TASK -
Say whether each statement agrees with the text about AOL below. Answer yes or no for each, and quote the words from the text that decide it.
(a) Susan Lyne is handling the creation of AOL's original programming.
(b) Tim Armstrong will host the online programming upfront on Tuesday morning.
(c) Television networks like CBS have been selling advertising time on their broadcasts for much of the past 60 years.

TEXT -
-*-

NEW YORK - (AOL) has been through so many transformations, premature deaths and tantalizing re-generations that the Internet company best known for piloting the worst merger in U.S. business history is attempting to fashion itself yet again, this time as a technology company that produces a lot of premium-video content.
When AOL CEO Tim Armstrong takes a New York stage Monday evening to host what he's billing as the first-ever online programming upfront, Bob Lord, the former CEO of digital marketing trailblazer Razorfish and the Publicis Group, will likely be nearby.
And for good reason. Though Susan Lyne, formerly of Martha Stewart Living Omnimedia (MSO) and ABC Entertainment is handling the creation of AOL's lineup of original programming, Lord has been tasked with selling the content upfront, in the same manner that television networks like (CBS) have been selling advertising time on their broadcasts for much of the past 60 years.

-*-

MATERIAL PROVIDED -
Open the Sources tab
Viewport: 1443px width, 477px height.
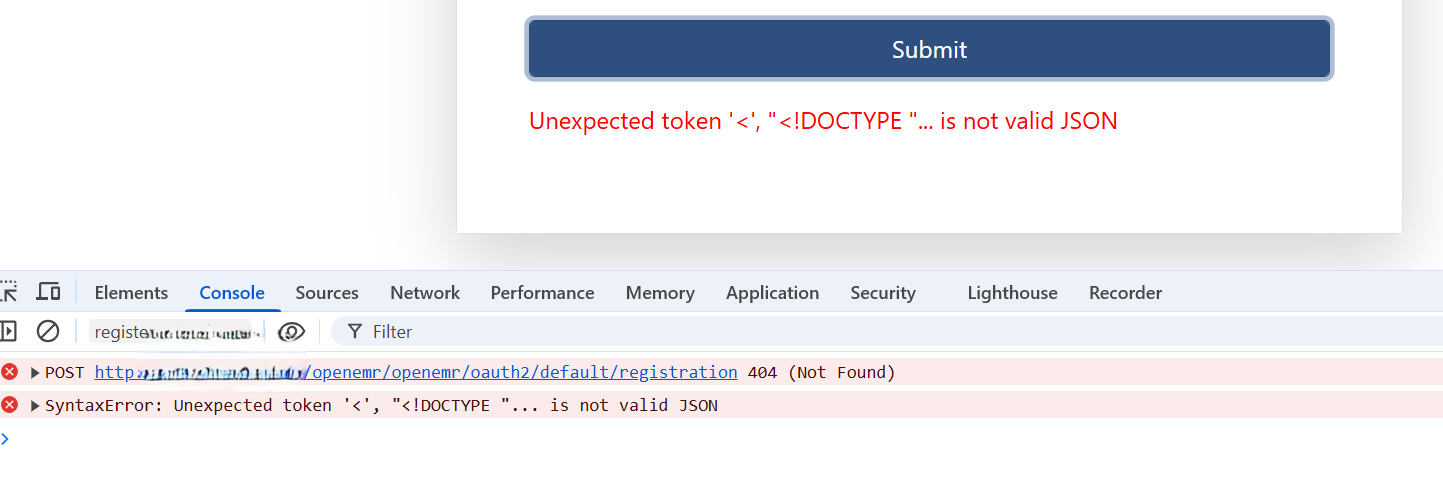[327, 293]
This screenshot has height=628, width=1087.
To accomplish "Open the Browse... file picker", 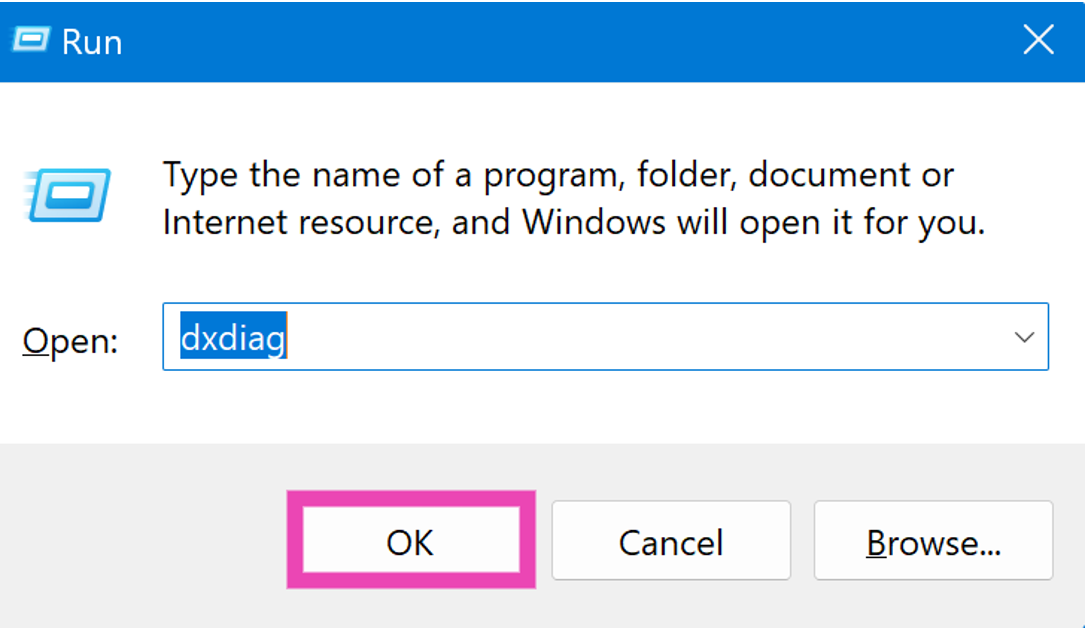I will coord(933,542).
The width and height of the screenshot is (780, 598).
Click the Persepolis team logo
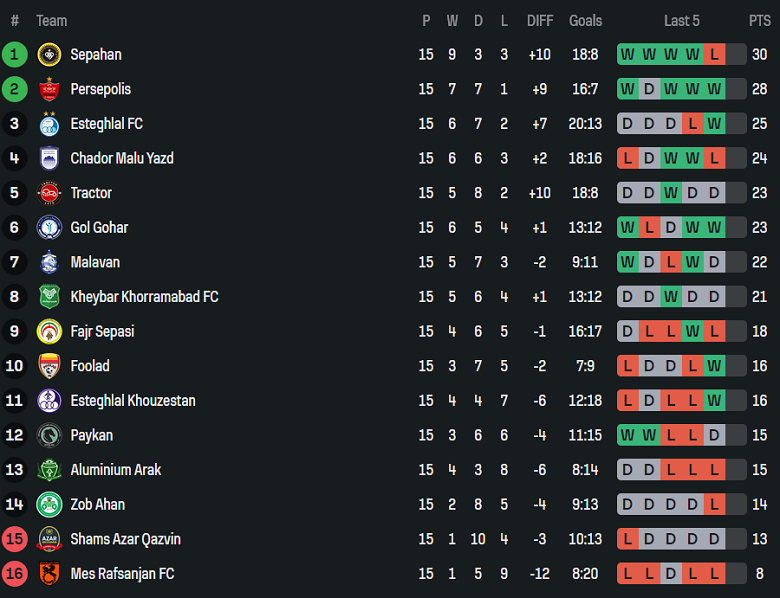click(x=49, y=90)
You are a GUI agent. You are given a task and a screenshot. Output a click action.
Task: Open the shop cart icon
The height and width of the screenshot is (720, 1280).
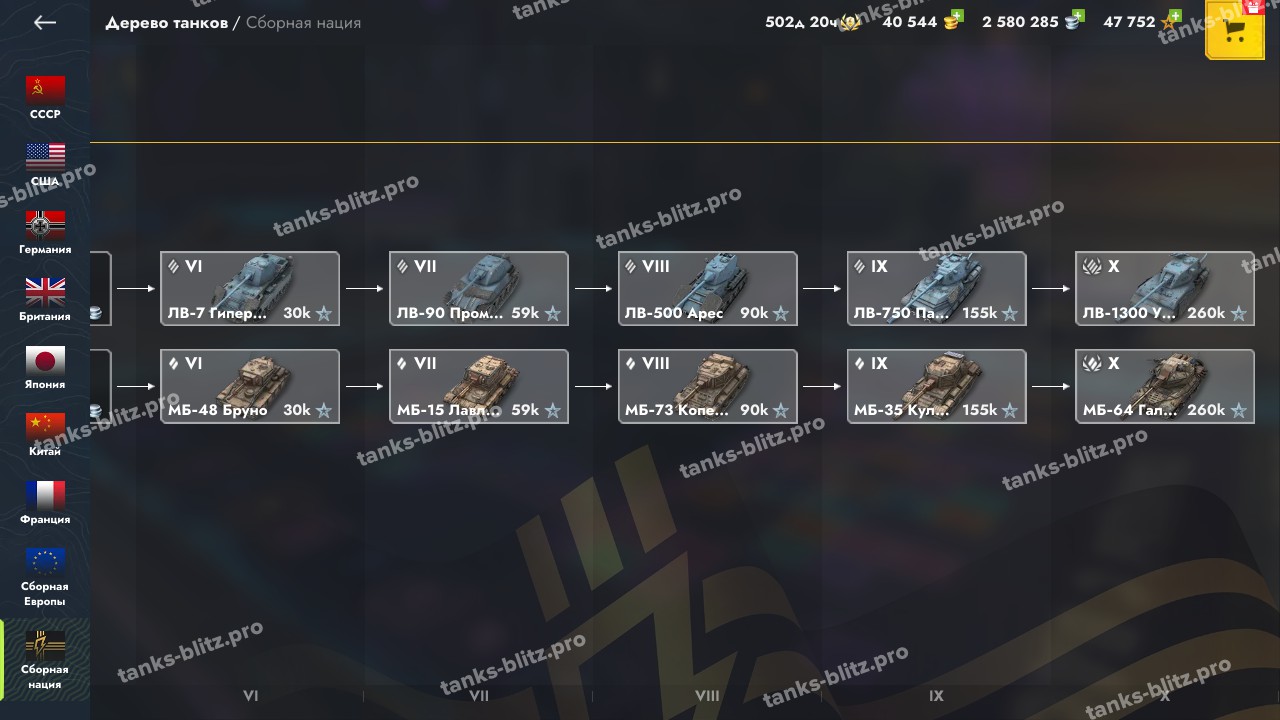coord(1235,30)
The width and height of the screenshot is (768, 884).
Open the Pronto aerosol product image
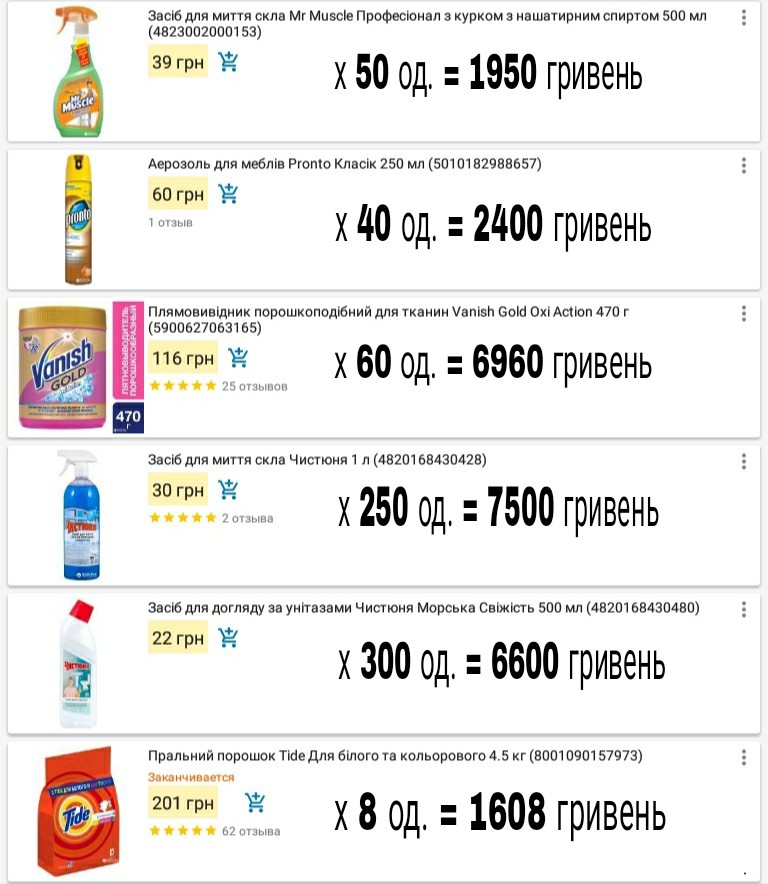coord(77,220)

-*-

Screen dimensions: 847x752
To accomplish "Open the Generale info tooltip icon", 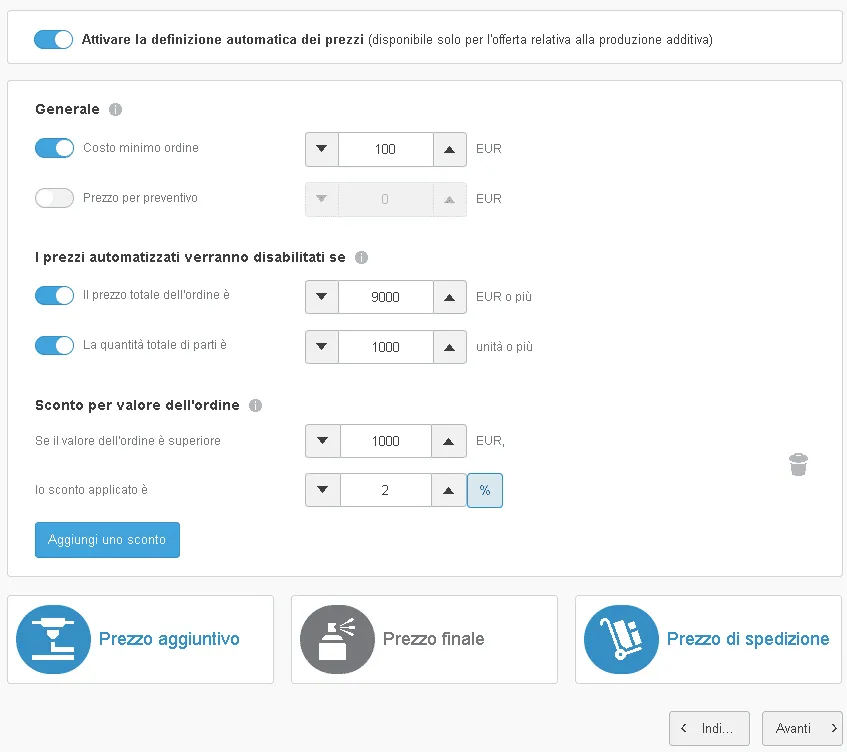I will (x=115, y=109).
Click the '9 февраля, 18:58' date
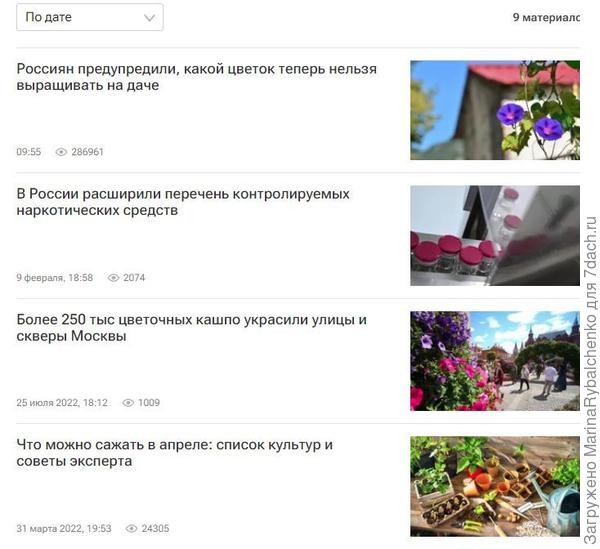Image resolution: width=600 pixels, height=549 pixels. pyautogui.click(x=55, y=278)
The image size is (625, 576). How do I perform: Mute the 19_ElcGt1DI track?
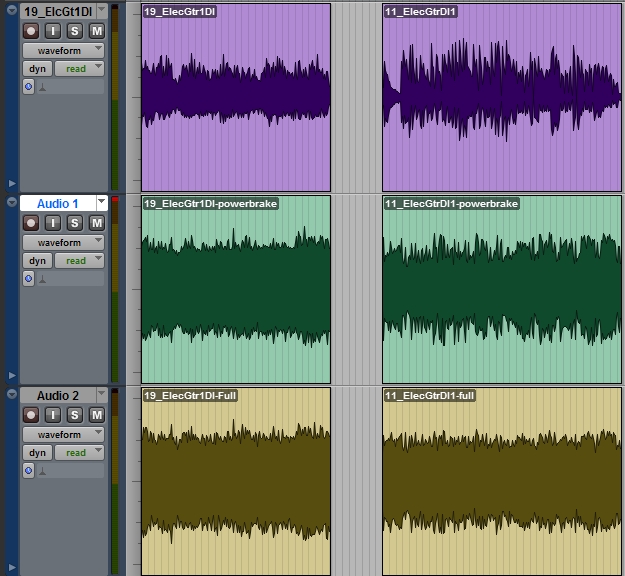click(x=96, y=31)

-*-

RESPONSE TO THIS TASK -
(a) Yes: "Susan Lyne, formerly of Martha Stewart Living Omnimedia (MSO) and ABC Entertainment is handling the creation of AOL's lineup of original programming"
(b) No: "When AOL CEO Tim Armstrong takes a New York stage Monday evening to host what he's billing as the first-ever online programming upfront"
(c) Yes: "in the same manner that television networks like (CBS) have been selling advertising time on their broadcasts for much of the past 60 years"